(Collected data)
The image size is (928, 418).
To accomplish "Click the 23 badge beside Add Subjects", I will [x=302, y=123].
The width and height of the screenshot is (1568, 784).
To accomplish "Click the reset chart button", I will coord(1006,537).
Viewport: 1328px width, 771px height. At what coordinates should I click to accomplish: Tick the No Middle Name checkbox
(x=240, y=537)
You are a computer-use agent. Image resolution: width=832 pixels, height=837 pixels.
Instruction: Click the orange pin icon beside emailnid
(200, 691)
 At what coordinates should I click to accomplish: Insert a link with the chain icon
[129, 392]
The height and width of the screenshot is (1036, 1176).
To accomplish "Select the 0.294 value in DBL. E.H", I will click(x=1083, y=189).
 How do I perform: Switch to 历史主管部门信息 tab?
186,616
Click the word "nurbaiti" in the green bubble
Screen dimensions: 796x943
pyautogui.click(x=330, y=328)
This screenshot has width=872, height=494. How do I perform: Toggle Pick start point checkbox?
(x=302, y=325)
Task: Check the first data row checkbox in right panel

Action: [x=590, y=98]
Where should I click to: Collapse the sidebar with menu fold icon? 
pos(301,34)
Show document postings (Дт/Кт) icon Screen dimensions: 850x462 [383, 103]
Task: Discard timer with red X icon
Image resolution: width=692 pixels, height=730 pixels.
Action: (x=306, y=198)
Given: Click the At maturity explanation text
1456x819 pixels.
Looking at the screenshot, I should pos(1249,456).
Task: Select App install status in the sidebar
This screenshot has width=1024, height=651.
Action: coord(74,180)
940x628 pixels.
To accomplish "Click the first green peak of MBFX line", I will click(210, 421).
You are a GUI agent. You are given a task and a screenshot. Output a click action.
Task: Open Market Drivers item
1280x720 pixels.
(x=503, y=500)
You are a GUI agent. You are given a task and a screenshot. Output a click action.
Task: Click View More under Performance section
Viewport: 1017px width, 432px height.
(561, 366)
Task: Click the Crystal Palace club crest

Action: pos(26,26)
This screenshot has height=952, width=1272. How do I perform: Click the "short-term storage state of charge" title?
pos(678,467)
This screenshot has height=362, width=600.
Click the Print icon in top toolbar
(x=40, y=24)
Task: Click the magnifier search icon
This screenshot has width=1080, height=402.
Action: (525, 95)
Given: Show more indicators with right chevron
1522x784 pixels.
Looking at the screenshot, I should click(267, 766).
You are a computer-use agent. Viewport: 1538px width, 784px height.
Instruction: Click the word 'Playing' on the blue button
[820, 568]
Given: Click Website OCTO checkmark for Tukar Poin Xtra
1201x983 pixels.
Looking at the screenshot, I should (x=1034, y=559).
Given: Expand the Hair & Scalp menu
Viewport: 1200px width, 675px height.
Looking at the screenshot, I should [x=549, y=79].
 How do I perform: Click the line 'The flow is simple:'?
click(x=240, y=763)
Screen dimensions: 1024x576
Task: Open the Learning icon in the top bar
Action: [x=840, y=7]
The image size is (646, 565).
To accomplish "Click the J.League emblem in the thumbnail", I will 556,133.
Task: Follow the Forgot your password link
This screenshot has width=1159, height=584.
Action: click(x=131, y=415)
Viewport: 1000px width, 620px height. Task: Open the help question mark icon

### [TASK BRIEF]
In the records above, find each line with the word "computer" and copy it.

### [ANSWER BOX]
You are a computer-use agent. Image resolution: width=832 pixels, height=837 pixels.
You are a computer-use agent. Viewport: 1538px width, 784px height.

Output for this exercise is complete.